Mick Jackson: Quella di Temple Grandin è una storia sorprendente ed emozionante. Temple Grandin è a tutt'oggi una delle scienziate più ammirate e riconosciute in ambito accademico, pur essendo una persona affetta da autismo. Temple è un'appassionata pensatrice, una donna dotata di un'intelligenza e una visionarietà fuori dal comune che le hanno permesso di uscire dalla gabbia dell'autismo, di sviluppare una certa empatia con gli animali e di utilizzare questa sensibilità per realizzare delle grandiose scoperte scientifiche. Il mio film è una storia sulle gabbie umane, su tutti quei preconcetti che nella vita ci impongono un solo modo di pensare e che inibiscono la creatività e l'evoluzione del pensiero.

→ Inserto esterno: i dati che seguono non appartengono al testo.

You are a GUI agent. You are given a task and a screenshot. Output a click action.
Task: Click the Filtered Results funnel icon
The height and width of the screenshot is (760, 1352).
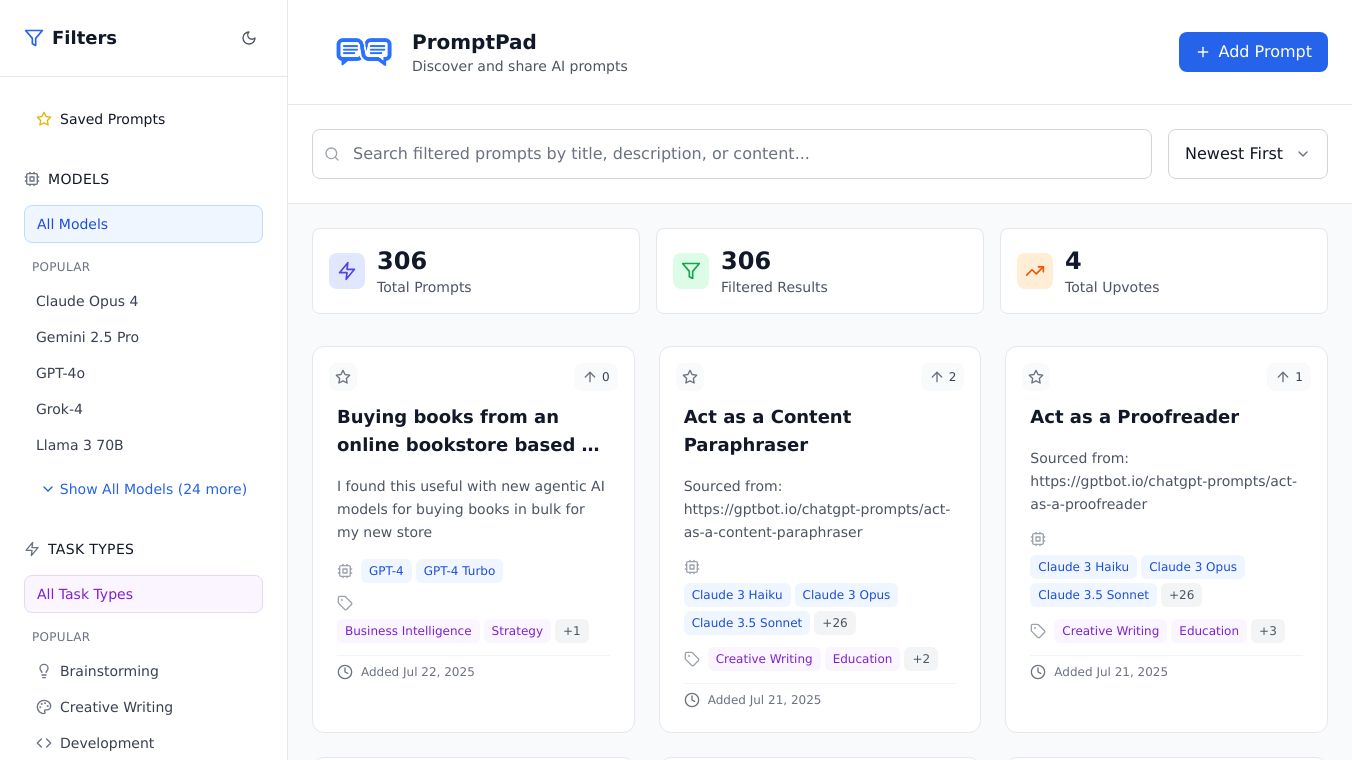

Non avrei mai potuto fare il film senza Claire Danes. La vidi recitare a Broadway qualche tempo fa la parte di Christina Olson, la donna paralizzata del famoso dipinto di Andrew Wyeth, e la sua grande professionalità mi fece capire da subito che era lei l'unica persona adatta ad interpretare Temple Grandin. Diventare una donna autistica è stata per lei una grandissima sfida: gli attori solitamente sfruttano un'empatia innata per emulare gesti e sguardi, ma in questo caso doveva invece adattarsi ai modi di fare di una donna che simpatizza più con il suo bestiame che con altri esseri umani.